Knowledge – As mentioned earlier, it helps to be knowledgeable about your existing condition, and the rest of your body, when you’re trying to improve your shoulders. Having a thorough assessment by someone with a good working knowledge of shoulder mechanics and overall body function can be invaluable. Because of the shape and mechanics of the structures in the shoulder, avoiding certain positions or movements could be important for you, but not for someone else who has shoulder pain for an entirely different reason.
In a lot of cases shoulder pain can result from compromised spacing inside the shoulder joint. This space, which is usually around 10mm in a healthy joint, can be reduced significantly by poor posture, muscle imbalance or faulty movement patterns. This can cause pinching of tissues like the rotator cuff tendons, producing inflammation, tearing and even rupture.

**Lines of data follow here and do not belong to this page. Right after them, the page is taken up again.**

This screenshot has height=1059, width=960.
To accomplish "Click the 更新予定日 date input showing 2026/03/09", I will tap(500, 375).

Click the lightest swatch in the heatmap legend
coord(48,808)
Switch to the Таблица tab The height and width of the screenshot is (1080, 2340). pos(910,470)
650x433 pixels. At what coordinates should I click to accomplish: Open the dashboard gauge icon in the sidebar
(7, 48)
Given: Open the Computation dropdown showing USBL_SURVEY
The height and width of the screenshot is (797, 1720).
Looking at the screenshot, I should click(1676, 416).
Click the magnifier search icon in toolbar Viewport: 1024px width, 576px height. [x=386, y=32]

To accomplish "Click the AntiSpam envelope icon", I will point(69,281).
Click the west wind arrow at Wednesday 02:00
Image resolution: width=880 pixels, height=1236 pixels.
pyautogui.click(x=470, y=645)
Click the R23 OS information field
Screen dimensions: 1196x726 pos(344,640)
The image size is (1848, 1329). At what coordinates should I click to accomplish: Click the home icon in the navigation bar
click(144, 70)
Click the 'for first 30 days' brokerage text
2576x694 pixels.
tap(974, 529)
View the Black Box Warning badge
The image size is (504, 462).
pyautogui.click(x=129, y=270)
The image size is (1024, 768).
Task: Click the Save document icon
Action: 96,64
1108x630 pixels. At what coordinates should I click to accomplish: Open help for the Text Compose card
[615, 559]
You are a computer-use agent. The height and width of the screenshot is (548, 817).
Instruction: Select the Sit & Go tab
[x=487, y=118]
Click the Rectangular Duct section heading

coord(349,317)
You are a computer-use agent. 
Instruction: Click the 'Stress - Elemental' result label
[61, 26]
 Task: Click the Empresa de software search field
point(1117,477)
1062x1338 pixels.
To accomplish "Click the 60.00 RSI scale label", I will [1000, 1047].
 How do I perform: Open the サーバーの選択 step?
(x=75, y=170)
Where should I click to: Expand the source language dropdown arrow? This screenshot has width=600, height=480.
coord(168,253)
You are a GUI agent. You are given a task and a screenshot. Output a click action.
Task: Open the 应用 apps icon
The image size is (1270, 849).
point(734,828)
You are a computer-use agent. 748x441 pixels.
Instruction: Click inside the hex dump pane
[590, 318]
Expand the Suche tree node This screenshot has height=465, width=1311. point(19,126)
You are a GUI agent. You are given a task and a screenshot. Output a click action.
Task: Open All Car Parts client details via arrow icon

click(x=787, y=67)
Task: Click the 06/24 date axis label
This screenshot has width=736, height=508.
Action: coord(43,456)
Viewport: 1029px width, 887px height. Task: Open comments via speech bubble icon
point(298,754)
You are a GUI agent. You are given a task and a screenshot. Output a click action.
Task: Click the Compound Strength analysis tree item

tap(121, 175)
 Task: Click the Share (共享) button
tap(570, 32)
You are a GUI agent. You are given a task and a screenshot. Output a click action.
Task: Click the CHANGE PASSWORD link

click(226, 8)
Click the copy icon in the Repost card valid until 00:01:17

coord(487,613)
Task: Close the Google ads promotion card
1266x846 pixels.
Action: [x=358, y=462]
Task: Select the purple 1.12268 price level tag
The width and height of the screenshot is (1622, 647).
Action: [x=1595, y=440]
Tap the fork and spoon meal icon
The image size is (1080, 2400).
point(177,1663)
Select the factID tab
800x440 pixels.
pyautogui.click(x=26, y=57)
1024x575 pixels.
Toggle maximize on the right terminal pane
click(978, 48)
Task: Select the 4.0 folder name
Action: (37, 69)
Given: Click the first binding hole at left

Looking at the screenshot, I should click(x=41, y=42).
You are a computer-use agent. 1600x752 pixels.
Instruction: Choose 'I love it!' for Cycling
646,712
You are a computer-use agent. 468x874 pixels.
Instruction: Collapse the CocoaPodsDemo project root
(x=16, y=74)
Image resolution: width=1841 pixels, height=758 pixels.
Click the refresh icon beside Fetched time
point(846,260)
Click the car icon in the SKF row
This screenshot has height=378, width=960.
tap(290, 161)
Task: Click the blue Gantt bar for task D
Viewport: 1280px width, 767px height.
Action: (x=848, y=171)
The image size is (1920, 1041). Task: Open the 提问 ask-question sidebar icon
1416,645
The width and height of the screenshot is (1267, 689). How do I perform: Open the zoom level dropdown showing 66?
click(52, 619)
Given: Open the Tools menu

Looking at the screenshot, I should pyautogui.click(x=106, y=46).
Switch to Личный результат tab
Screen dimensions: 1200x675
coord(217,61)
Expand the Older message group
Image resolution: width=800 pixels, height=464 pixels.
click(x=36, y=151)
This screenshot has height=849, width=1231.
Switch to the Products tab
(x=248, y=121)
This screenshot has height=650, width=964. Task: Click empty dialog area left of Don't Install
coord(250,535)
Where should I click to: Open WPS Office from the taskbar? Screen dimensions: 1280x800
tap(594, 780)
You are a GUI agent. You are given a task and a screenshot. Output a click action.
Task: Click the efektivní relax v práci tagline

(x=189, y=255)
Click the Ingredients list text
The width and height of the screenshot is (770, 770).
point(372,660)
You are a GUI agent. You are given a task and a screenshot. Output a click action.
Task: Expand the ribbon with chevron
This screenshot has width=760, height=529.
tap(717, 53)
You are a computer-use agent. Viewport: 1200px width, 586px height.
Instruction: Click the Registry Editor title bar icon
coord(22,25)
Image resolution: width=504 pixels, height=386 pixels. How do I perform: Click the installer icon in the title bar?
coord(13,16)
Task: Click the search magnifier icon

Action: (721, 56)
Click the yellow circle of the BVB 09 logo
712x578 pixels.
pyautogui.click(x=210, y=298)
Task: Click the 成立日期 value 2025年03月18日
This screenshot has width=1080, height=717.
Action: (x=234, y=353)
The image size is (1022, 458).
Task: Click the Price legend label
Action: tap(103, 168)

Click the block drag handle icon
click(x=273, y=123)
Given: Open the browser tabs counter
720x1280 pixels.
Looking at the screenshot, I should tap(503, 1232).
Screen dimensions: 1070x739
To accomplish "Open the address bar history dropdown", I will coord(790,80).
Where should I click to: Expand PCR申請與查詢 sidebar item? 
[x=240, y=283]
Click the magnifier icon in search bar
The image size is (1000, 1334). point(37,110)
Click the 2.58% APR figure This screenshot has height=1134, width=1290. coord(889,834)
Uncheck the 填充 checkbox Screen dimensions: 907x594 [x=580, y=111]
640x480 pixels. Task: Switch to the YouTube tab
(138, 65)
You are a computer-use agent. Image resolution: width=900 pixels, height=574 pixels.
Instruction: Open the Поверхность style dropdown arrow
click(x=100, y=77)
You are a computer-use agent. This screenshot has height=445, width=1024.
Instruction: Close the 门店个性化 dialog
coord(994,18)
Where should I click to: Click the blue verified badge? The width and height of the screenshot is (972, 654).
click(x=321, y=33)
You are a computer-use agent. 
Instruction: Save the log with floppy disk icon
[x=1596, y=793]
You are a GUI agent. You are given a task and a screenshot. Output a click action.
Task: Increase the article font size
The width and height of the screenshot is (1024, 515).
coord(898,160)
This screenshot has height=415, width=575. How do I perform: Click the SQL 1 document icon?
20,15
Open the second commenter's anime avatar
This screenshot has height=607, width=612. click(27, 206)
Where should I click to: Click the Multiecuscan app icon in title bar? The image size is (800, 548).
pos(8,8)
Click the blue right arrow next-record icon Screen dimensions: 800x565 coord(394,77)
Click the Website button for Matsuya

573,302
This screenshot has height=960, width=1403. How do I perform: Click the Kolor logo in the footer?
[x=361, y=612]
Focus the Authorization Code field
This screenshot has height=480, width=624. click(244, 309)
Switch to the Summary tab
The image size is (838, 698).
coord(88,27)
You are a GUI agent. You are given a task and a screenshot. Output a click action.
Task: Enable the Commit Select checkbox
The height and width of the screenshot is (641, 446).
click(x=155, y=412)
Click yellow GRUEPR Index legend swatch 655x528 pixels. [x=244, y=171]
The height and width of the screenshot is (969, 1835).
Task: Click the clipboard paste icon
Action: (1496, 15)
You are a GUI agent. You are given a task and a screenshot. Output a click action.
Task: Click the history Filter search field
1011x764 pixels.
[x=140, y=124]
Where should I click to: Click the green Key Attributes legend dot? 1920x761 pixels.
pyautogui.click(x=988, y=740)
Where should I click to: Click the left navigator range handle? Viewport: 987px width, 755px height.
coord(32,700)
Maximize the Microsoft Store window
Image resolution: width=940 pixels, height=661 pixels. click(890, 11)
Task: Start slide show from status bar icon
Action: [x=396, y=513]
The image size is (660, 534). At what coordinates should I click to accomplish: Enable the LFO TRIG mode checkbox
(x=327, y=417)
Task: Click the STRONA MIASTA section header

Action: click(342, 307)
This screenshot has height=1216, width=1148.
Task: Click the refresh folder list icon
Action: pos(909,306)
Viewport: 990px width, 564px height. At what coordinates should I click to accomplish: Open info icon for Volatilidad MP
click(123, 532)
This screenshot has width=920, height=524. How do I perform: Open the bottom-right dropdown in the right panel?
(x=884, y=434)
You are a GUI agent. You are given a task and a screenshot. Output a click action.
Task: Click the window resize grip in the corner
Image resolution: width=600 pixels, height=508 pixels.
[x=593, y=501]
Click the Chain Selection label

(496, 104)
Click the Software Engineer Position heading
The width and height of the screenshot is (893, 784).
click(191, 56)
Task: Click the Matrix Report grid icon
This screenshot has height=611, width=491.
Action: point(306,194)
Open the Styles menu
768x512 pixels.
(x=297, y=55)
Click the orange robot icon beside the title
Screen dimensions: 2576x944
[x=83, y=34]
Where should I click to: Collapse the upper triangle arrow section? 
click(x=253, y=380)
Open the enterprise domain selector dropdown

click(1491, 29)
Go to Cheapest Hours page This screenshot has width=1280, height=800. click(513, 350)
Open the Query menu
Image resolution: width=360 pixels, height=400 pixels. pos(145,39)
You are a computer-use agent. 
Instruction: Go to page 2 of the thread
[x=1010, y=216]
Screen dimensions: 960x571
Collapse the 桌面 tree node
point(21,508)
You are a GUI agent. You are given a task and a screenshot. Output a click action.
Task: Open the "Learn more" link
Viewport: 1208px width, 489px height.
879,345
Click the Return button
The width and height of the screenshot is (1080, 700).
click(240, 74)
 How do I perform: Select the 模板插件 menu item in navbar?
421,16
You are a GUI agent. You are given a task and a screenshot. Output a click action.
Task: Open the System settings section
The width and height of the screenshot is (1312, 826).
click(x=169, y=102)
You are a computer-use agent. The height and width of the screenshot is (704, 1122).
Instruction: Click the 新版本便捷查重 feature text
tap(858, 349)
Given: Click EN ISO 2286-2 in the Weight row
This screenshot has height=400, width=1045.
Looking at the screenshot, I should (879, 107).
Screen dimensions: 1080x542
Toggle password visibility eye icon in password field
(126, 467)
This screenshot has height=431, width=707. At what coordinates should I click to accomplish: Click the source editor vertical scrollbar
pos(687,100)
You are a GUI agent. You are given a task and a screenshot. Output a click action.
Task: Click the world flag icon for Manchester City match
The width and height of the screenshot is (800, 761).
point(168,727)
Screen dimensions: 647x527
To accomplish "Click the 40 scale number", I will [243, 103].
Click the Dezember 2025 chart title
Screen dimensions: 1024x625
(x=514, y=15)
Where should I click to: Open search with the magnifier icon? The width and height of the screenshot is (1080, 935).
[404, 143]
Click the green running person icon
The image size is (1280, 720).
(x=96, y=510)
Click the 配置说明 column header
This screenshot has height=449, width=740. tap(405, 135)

A simple test of flexibility and joint range of motion can usually reveal this condition. If you learn that one or both of your shoulders is in this state, there are a number of simple maintenance exercises to improve it.
Prevention – Once I learned what was causing the issues with my own shoulders I was able to train and play hard without problems. This has helped me to implement successful prevention and rehabilitation programs with many of my clients. Maintaining good posture is a huge factor in avoiding shoulder issues. By keeping your spine, ribcage and shoulder blades in the right position, your arms are fee to move without putting stress on your shoulder joints. Good flexibility throughout the body is also essential for shoulder function. Anytime your muscles restrict your movement, your joints usually suffer. Keep the muscles that surround and attach to your shoulder blades loose and balanced to ensure fluid motion at your joints. This can be done with stretching, massage or rolling out your muscles.
Another major factor in shoulder maintenance is the movement strategy that you use when pushing or pulling. At all times, focus on generating force from the center of your body. This should come from the middle of your chest when pushing, and between your shoulder blades when pulling. Doing this will engage the larger muscles and take strain off your shoulder joints.
Treatment – If you do have shoulder problems, whether acute or chronic, try to get an assessment and treatment by a qualified practitioner that you trust. I know from experience that Active Release Technique, known as A.R.Ttm is a remarkably effective treatment for long-term shoulder problems. If you start to feel pain in your shoulder joints during or after activity, be sure to rest the area immediately and do what you can to reduce inflammation to the injured tissues. I offered suggestions for this last week, including icing the area right after the injury occurs to reduce the level of pain and inflammation, trying homeopathic remedies or nonsteroidal anti-inflammatory drugs and/or pain-killers for comfort. Unfortunately too many people ignore shoulder issues when they’re small, which is how they become more serious.